At over 400,000 cores, the PayPal Enterprise Cloud is the largest OpenStack private cloud in the world. After their split from Ebay, they managed to build this cloud and still be ready for all your holiday online purchasing needs! The following is about the set of priorities and principles that AppFormix distilled from what PayPal revealed in a talk by Anand Palanisamy and Kalin Nikolov this past OpenStack Summit. It includes a story of their technical challenges, the lessons they learned, the tools they built and used, and what they hope to accomplish in the near future.
So, you are the PayPal Operator and you have less than 6 months to build your new enterprise cloud and less than 10 weeks to separate and migrate it from source cloud.
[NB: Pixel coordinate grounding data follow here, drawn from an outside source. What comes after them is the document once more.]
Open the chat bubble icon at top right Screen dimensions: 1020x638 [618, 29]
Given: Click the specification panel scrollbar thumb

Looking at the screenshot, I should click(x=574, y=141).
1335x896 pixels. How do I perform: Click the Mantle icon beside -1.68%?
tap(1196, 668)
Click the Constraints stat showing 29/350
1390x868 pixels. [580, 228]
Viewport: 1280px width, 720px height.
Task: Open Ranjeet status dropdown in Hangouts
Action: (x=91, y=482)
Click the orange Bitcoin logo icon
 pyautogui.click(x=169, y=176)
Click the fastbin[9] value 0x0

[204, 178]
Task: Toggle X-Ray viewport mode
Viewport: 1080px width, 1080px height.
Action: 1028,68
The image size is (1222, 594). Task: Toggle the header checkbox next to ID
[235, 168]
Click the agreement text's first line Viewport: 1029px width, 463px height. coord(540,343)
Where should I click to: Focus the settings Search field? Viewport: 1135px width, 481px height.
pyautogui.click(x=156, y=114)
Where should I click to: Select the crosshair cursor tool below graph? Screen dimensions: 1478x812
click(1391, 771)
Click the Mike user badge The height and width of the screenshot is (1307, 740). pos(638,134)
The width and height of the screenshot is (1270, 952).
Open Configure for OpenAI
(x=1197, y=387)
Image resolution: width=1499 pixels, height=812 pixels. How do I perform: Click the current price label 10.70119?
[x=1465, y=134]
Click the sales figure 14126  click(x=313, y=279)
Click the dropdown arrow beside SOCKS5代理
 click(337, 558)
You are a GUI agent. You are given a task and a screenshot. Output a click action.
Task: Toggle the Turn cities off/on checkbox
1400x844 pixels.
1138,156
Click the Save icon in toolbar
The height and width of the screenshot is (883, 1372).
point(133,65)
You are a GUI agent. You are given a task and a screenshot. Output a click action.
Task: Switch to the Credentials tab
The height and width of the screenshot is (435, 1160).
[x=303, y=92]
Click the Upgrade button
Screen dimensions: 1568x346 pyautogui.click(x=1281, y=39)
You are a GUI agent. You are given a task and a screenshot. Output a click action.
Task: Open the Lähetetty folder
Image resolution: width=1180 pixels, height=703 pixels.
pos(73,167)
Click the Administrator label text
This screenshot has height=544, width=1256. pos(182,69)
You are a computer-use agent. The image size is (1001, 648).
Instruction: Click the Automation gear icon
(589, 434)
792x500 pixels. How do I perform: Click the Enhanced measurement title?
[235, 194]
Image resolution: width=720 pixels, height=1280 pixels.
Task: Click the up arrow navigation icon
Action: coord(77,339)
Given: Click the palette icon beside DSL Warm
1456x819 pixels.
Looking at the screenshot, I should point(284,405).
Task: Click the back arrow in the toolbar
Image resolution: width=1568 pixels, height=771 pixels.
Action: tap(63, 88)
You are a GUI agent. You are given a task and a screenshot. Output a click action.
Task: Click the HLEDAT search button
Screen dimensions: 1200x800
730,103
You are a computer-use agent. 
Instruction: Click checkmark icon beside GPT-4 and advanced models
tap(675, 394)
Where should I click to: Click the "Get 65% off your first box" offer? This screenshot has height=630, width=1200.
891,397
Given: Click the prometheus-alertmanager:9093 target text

What are your priorities? What is your advice?
- Cloud Availability. PayPal sought to achieve this by using multi-tenancy and multi-cells. (See Nova Cell use below).
- Abandon old tooling that no longer matches priorities, even if you spent 4 years building it. Vendor empowerment to build plugins is one of the most important uses for PayPal. Ops from PayPal and Ebay spent the past 4 years building an in-house Load Balancer as a Service (LBaaS) tool, but on moving, PayPal switched to Community LBaaS, so vendors will have an easier time building plugins and other features that utilize PayPal.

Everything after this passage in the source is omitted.